EXCERPT PROVIDED:
As the SBA unwinds its own Ineligibility Rules, they simultaneously reinforce the ineligibility of certain business types. For instance, the SBA's second IFR, proclaimed hedge funds as ineligible under the Ineligibility Rules as a speculative business. Meanwhile, the Treasury publicly admonished larger eligible companies that received PPP loans, which resulted in eligible businesses returning PPP funds.

The SBA's and Treasury's contradictions with the CARES Act and piecemeal application of its own rules have left many business owners trying to determine whether they are eligible for relief. Even small business that are not expressly prohibited under the Ineligibility Rules, but are related to ineligible businesses, such as management companies, are at a loss regarding their eligibility. 

To make matters worse, the IFRs allow PPP lenders to rely on borrower certifications regarding eligibility, and the SBA will hold lenders harmless for originating loans to ineligible borrowers. This shifts the risk of originating a non-compliant PPP loan to the borrower, which can lead to fines and possible imprisonment.

RECORDS SHOWN:
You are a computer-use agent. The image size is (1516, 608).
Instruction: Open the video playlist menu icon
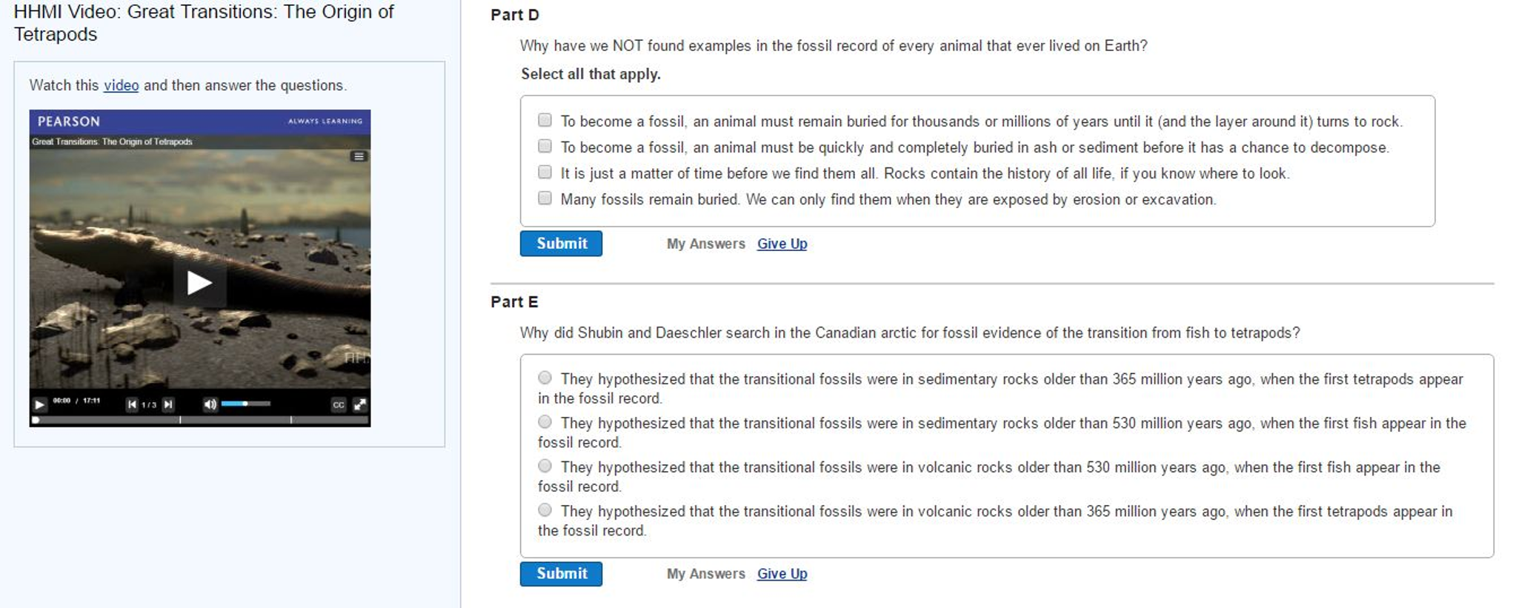click(359, 156)
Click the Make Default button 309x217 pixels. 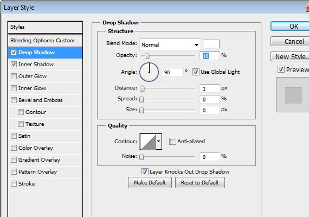click(x=150, y=182)
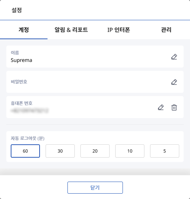Click the 설정 dialog title
The height and width of the screenshot is (199, 190).
coord(16,10)
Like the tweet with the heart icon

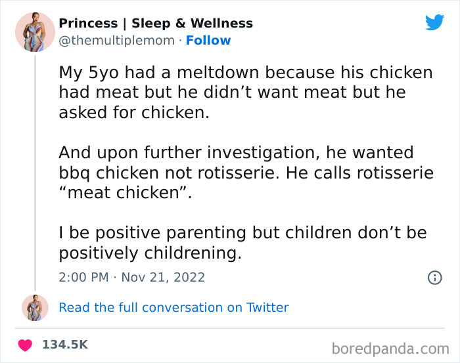click(26, 344)
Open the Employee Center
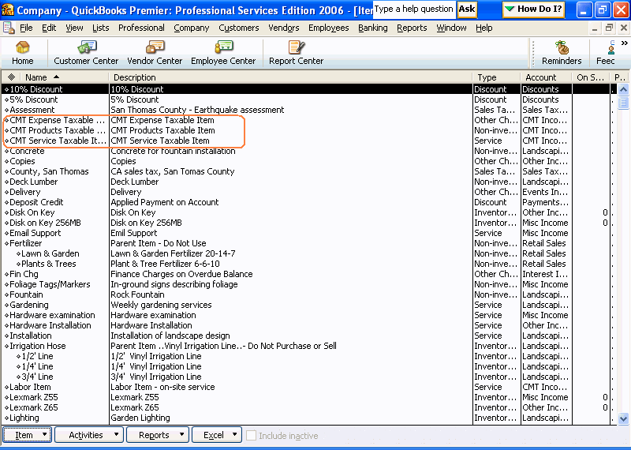This screenshot has height=450, width=631. [x=223, y=53]
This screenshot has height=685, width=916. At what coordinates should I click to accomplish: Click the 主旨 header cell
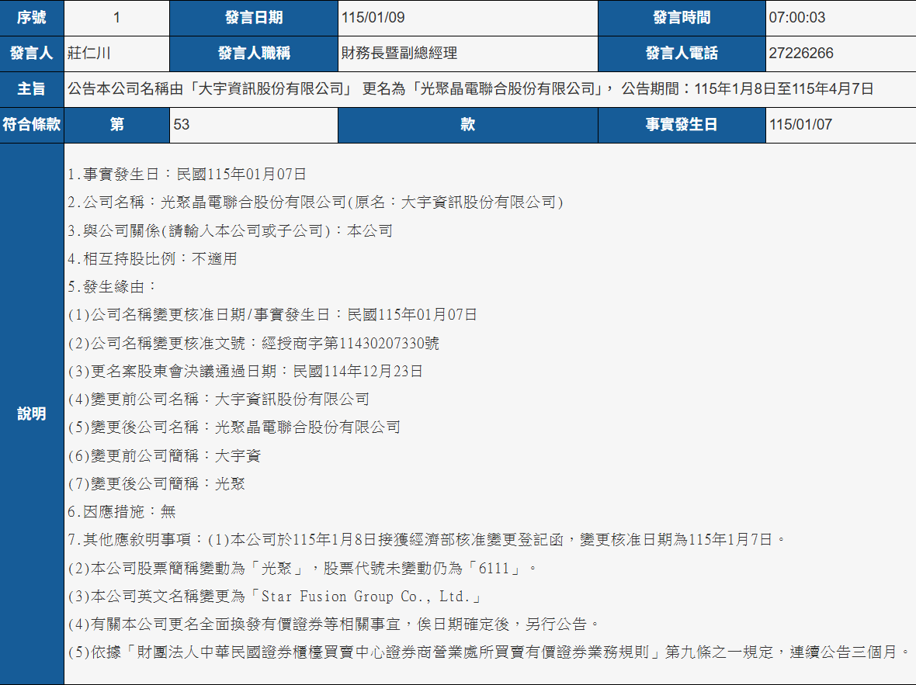[x=31, y=89]
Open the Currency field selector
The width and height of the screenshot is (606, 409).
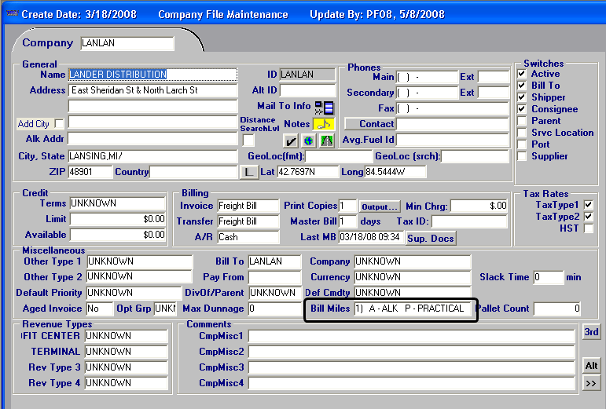pos(411,277)
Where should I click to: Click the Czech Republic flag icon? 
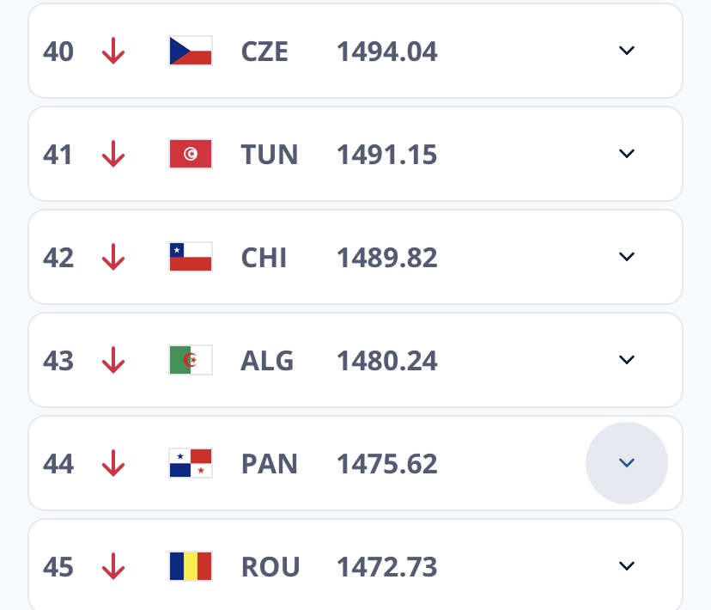191,52
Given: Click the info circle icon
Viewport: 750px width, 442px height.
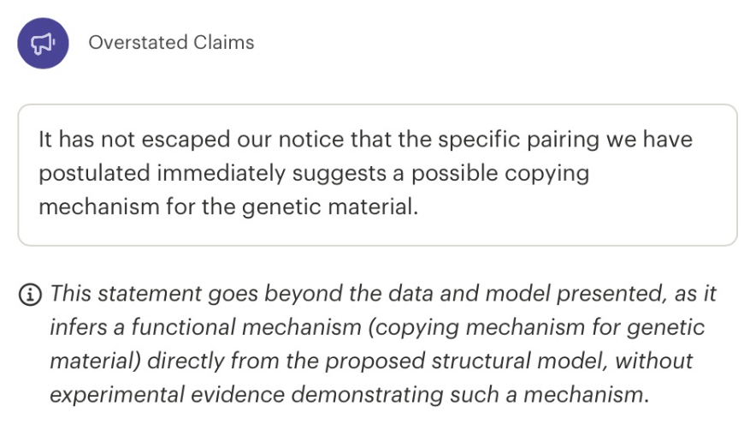Looking at the screenshot, I should [x=30, y=294].
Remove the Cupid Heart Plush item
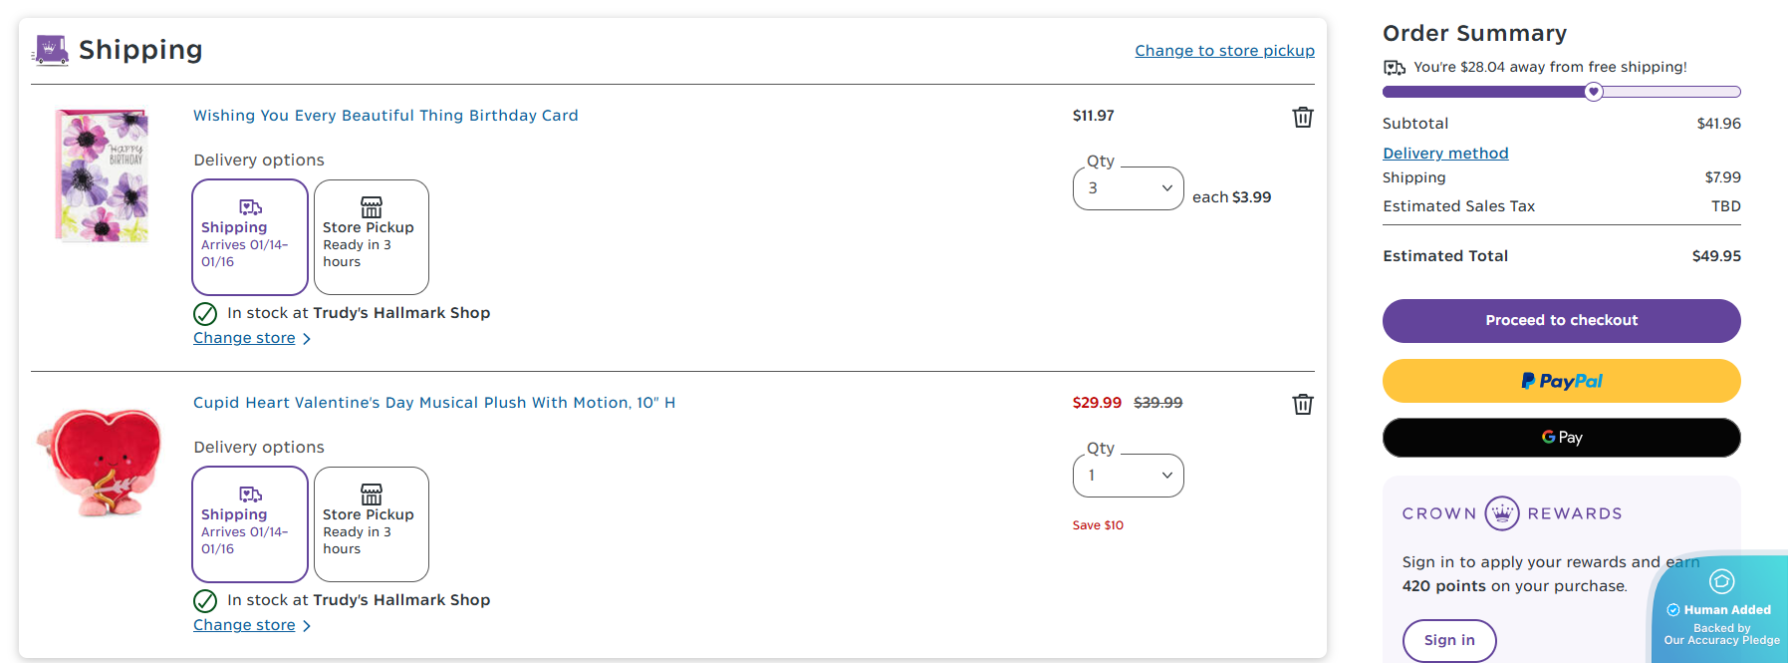1788x663 pixels. (1302, 405)
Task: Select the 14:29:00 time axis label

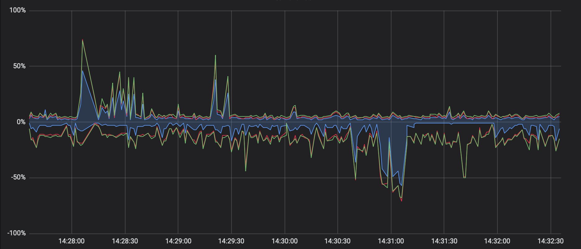Action: [178, 241]
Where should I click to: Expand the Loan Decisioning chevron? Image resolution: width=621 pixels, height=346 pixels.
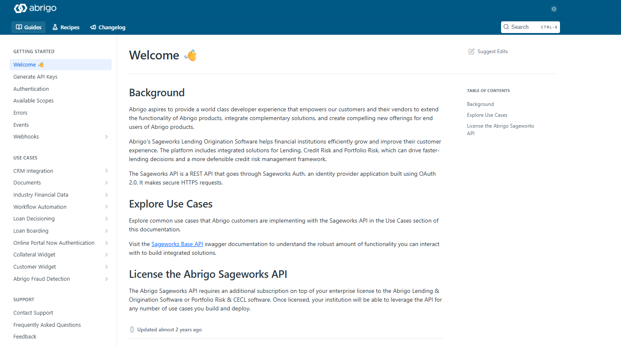(107, 219)
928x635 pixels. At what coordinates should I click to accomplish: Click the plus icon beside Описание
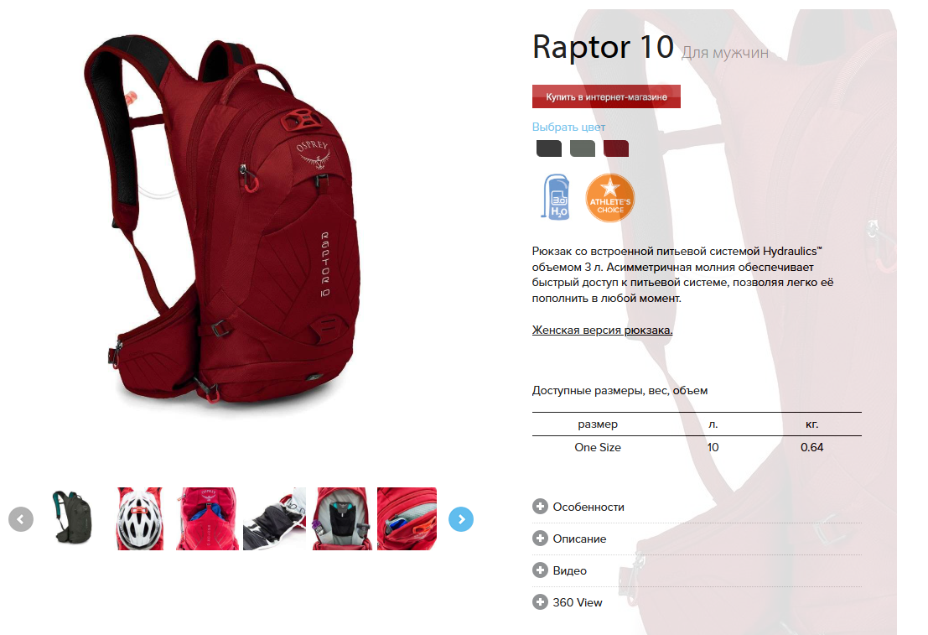click(x=540, y=539)
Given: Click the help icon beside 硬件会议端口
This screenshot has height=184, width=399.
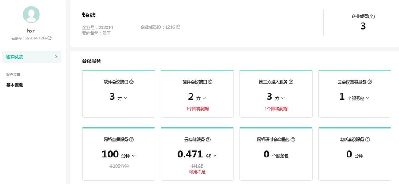Looking at the screenshot, I should pos(210,82).
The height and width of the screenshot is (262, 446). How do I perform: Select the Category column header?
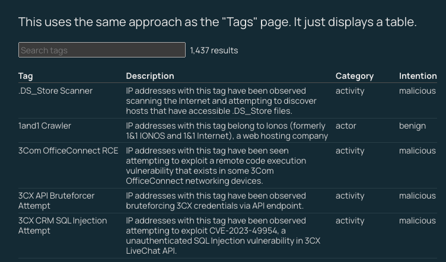354,76
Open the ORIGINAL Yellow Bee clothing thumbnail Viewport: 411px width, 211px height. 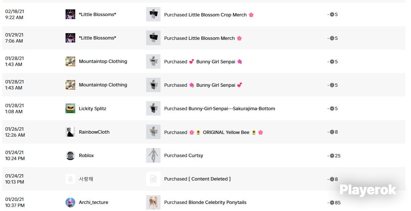click(153, 132)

TO DO:
1: From the passage on PPP loan eligibility, transcribe the portion starting at "As the SBA unwinds" and ending at "regarding their eligibility.".
2: List every acronym that appears in the passage on PPP loan eligibility.
3: According to the passage on PPP loan eligibility, how will the SBA treat lenders who originate loans to ineligible borrowers?

TASK-BY-TASK RESULTS:
1:
As the SBA unwinds its own Ineligibility Rules, they simultaneously reinforce the ineligibility of certain business types. For instance, the SBA's second IFR, proclaimed hedge funds as ineligible under the Ineligibility Rules as a speculative business. Meanwhile, the Treasury publicly admonished larger eligible companies that received PPP loans, which resulted in eligible businesses returning PPP funds.

The SBA's and Treasury's contradictions with the CARES Act and piecemeal application of its own rules have left many business owners trying to determine whether they are eligible for relief. Even small business that are not expressly prohibited under the Ineligibility Rules, but are related to ineligible businesses, such as management companies, are at a loss regarding their eligibility.

2: SBA, IFR, PPP, CARES

3: The SBA will hold those lenders harmless.